Thespians Do it Live

1. The interaction of two or more agents or forces so that their combined effect is greater than the sum of their individual effects.

Does anyone know what the opposite of synergy is? Or rather, when a single element is slightly spun so the others get thrown out of whack? That happens, from time to time, when you deal with intricately sequenced events on the stage.

We come to theatre to see human stories (or whatever) presented live. It's almost like an action sport - we want it to go right...but we don't. We don't want anyone to get hurt. But I think there's part of us that likes to see something go wrong. Not even in a schadenfreude way, but in that way that somehow...connects us. We root for the actors (hopefully). We want to see someone handle something unexpected with poise and cleverness.
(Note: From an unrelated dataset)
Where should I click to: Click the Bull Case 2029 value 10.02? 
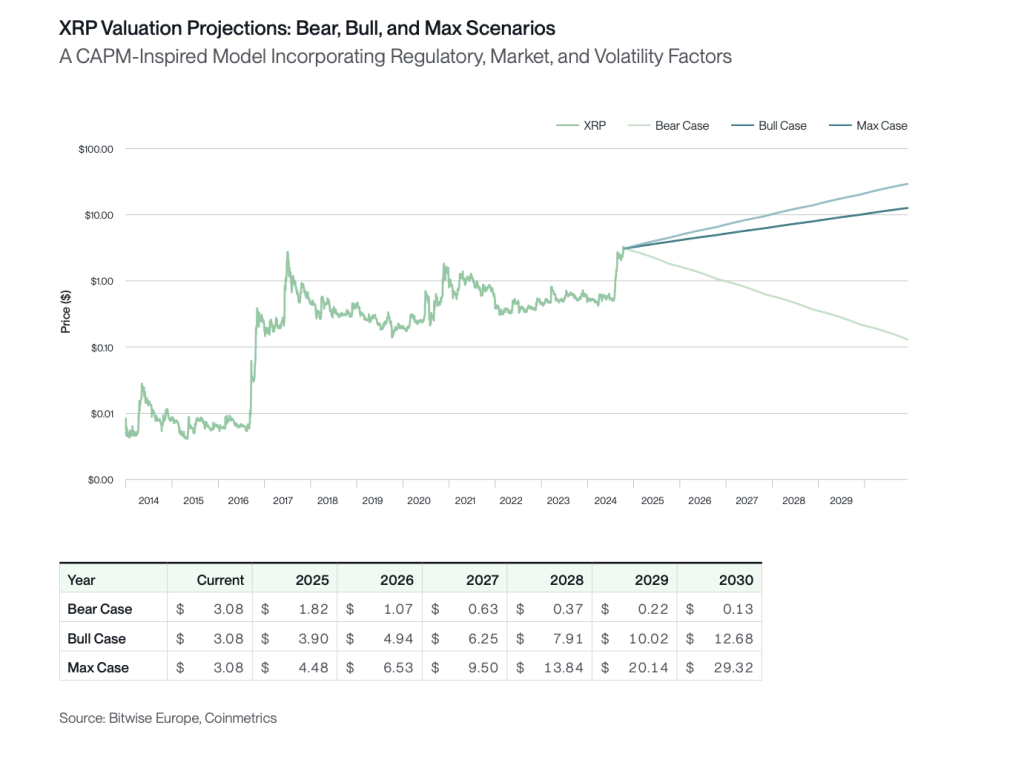point(650,638)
We want to see the show go on.

So the little mishaps I've seen so far this week - a fallen prop-purse leading to a number of Ricola drops spilling out onto stage leading to a flustered actress still managing to make a graceful and comical exit... and last night, a jumped sound cue leading to a jumped light cue to a jumped entrance - it's something that throws us all. It's that split second decision in the moment of the unexpected that really defines live theatre, and the people who do it.

Let me explain:
One moment in Mockingbird calls for a car sound effect, which leads into seeing "headlights" upstage, then headlights pointing onstage, which leads to the entrance of a mob, and the rest of a scene.
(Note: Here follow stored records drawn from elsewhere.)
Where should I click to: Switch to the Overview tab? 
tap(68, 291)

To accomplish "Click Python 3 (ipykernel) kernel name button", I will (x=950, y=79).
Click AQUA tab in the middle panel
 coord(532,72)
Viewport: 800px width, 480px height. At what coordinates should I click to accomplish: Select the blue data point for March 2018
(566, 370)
The sound cue came early. It was too late to take the cue back and pretend it hadn't happened, so I opted to take the headlight cue early. Our intrepid crew backstage jumped onto the headlight aparatus, swung it appropriately - and the actors awaiting their entrance saw their cue leaping forward early and took their entrance. Unfortunately one of the mob was working stage right and because of the jumped cue, she couldn't make her entrance, so the mob was one short. It was a moment of ack! for all those involved, and probably looked off, or felt off a little. But because everyone was on top of things, the audience probably didn't know any better. I've had sequences go worse, when someone makes a mistake.

That's live theatre. We come to see real people sweating real sweat, crying real tears, and sometimes making real mistakes. I've seen walls fall over and actors continue on so smoothly that the audience believed it was part of the action. I've seen actors carry on with injuries, or through botched scene changes, missing sound cues, jumped dialogue, wardrobe malfunctions and unruly audience members with a quickness of wit and skill at which the mind boggles. I think we like to see that because it links us together. We like to root for someone. We like to see someone handle an unexpected, real problem and continue gracefully on with some brilliant improvisational solution.

And why not? After all, isn't real life just one big improv, too?


LIZZIE said...

And now you are on the road. Now that is a big improv.

LIZZIE said...

Any new postings for "This Theatre Life?" We readers won't let you off the hook. What's that you say? . . . you are busy driving big trucks, loading in, doing the show, loading out, finding your motel, eating, driving . . . Huh?

Lauren said...

Hey Jess! I tagged you for a photo project! Check out my blog post for details :)

bondgal_rulz said...

Life...a big improv....thought provoking.